> _Assigned task_:
Retype the entries word for word, leaving nothing out.

Collected data entries:
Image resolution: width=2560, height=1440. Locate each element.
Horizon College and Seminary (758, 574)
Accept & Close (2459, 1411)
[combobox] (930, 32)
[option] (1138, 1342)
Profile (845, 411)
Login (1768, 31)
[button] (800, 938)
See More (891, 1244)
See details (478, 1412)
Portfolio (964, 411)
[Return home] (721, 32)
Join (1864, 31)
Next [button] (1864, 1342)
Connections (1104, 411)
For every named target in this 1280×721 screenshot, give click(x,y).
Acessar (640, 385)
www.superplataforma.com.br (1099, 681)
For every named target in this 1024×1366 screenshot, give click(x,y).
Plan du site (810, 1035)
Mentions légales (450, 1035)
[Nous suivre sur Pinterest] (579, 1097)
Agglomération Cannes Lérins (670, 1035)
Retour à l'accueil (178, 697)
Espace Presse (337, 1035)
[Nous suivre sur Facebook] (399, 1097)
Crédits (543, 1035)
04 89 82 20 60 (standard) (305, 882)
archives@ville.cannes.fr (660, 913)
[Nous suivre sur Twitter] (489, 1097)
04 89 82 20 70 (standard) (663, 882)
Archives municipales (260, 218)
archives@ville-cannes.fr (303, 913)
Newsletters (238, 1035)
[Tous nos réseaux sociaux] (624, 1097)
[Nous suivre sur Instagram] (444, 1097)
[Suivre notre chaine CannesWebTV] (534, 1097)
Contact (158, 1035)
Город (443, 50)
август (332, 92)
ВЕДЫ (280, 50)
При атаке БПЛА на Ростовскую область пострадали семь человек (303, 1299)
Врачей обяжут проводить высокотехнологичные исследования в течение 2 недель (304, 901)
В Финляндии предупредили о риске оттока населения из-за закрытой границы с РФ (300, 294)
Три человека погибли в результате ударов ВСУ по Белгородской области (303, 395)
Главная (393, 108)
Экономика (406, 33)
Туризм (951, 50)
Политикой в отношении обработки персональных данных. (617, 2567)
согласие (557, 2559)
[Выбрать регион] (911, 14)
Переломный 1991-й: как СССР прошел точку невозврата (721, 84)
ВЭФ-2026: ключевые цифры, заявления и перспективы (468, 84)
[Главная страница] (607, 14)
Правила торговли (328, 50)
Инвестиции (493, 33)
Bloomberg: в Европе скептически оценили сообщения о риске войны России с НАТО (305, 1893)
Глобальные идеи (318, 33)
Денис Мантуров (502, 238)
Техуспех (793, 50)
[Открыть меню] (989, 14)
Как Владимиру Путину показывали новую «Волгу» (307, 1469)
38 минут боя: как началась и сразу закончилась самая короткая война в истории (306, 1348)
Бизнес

> _Output for this exercise_:
Image resolution: width=2560, height=1440. Locate each element.
Horizon College and Seminary (758, 574)
Accept & Close (2459, 1411)
[combobox] (930, 32)
[option] (1138, 1342)
Profile (845, 411)
Login (1768, 31)
[button] (800, 938)
See More (891, 1244)
See details (478, 1412)
Portfolio (964, 411)
[Return home] (721, 32)
Join (1864, 31)
Next [button] (1864, 1342)
Connections (1104, 411)
For every named target in this 1280×721 screenshot, give click(x,y).
Acessar (640, 385)
www.superplataforma.com.br (1099, 681)
For every named target in this 1024×1366 screenshot, give click(x,y).
Plan du site (810, 1035)
Mentions légales (450, 1035)
[Nous suivre sur Pinterest] (579, 1097)
Agglomération Cannes Lérins (670, 1035)
Retour à l'accueil (178, 697)
Espace Presse (337, 1035)
[Nous suivre sur Facebook] (399, 1097)
Crédits (543, 1035)
04 89 82 20 60 (standard) (305, 882)
archives@ville.cannes.fr (660, 913)
[Nous suivre sur Twitter] (489, 1097)
04 89 82 20 70 (standard) (663, 882)
Archives municipales (260, 218)
archives@ville-cannes.fr (303, 913)
Newsletters (238, 1035)
[Tous nos réseaux sociaux] (624, 1097)
[Nous suivre sur Instagram] (444, 1097)
[Suivre notre chaine CannesWebTV] (534, 1097)
Contact (158, 1035)
Город (443, 50)
август (332, 92)
ВЕДЫ (280, 50)
При атаке БПЛА на Ростовскую область пострадали семь человек (303, 1299)
Врачей обяжут проводить высокотехнологичные исследования в течение 2 недель (304, 901)
В Финляндии предупредили о риске оттока населения из-за закрытой границы с РФ (300, 294)
Три человека погибли в результате ударов ВСУ по Белгородской области (303, 395)
Главная (393, 108)
Экономика (406, 33)
Туризм (951, 50)
Политикой в отношении обработки персональных данных. (617, 2567)
согласие (557, 2559)
[Выбрать регион] (911, 14)
Переломный 1991-й: как СССР прошел точку невозврата (721, 84)
ВЭФ-2026: ключевые цифры, заявления и перспективы (468, 84)
[Главная страница] (607, 14)
Правила торговли (328, 50)
Инвестиции (493, 33)
Bloomberg: в Европе скептически оценили сообщения о риске войны России с НАТО (305, 1893)
Глобальные идеи (318, 33)
Денис Мантуров (502, 238)
Техуспех (793, 50)
[Открыть меню] (989, 14)
Как Владимиру Путину показывали новую «Волгу» (307, 1469)
38 минут боя: как началась и сразу закончилась самая короткая война в истории (306, 1348)
Бизнес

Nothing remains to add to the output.